カリン主催の酒宴
ノックされた扉を開けると、そこにはフィースタが立っていた。
「お楽しみの最中失礼します。」
「いやいや、全然大丈夫だから。で、どうしたんだ?」
「カリン様が皆様を招いて酒宴をしたいと仰っているのですが……。」
「わかった。すぐ行くよ。」
みんなに声をかけると、すぐに準備を整えてぞろぞろと集まってきた。
「あ!!あなたがヒイラギの面倒を見てくれた人よね?」
「そ、そんなに大層なことはしてませんよ。ただ、ご飯を作ったりしていただけです。」
少し照れながら、フィースタはそう言った。
「謙遜しちゃって〜、後でお話聞かせてね?」
「あ……も、もちろんです。そ、それでは参りましょうか。」
普段と少し様子の違うフィースタの後に続いて、カリンが酒宴を開いてくれるという場所へと向かう。
「おっ!!社長、そしてそのお仲間の方々……よく参られた。この国で最も美味い酒を用意した故、今宵は存分に楽しんで欲しいぞ。」
「お酒っ!!」
「いいねぇ、こういうめでたい日に飲む酒は格別だよ。」
「二人とも程々にな……。」
ランとドーナは酔っ払うと、なかなかに扱いが難しいからな。
「お酒は私も飲めるわよ!!」
「お姉様はすぐ酔っ払っちゃうでしょ。」
そんなツッコミを入れられているリリン。彼女は獣人族の国の宴会で潰れていた前科があるからな。
たくさん用意されたお酒と、この国ならではの料理にみんなが興奮していると、シアとメリッサの元へカリンが歩み寄ってくる。
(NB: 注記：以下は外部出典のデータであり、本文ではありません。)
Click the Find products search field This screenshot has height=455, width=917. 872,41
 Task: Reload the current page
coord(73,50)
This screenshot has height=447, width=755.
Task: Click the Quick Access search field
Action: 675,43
「童らも楽しめるように、酒精の入っていない飲み物も用意した。」
「お姉さんありがとう!!」
「ありがと…。」
「おぉ〜!!お姉さんとは……何百年ぶりにそう呼ばれたなぁ。」
愛おしそうに、カリンはシアとメリッサの事を撫でている。すると、メリッサの頭の上に乗っかっていたハチに気がついた。
「む?そのハチは……。」
「わたしの…はいか。」
「ほぅ!!このハチの主はそなただったのか。つい昨日、世話になったぞ。」
「わたしの…はいか…ゆうのう…ゆうしゅう。」
嬉しそうにメリッサは誇っている。
そしてカリンは一人一人と挨拶を交わしていくと……ある一人の前でピタリと固まった。
「むむ!?その魔力……そなたはもしやクリスタルドラゴンではないか?」
「ようやく気づいたかカリンよ。久しぶりじゃなぁ〜。」
「数百年ぶりだぞ!!今は社長と共にいるのだな。」
「主はワシのツガイなのじゃ。」
「なんとなんと!!」
カリンとレイは知り合いだったらしく、久しぶりの出会いで話に花を咲かせていた。
ミクモとも知り合いだったし、更にはカリンとまでもしりあいだったとは……レイの人脈は意外と広いのかもしれない。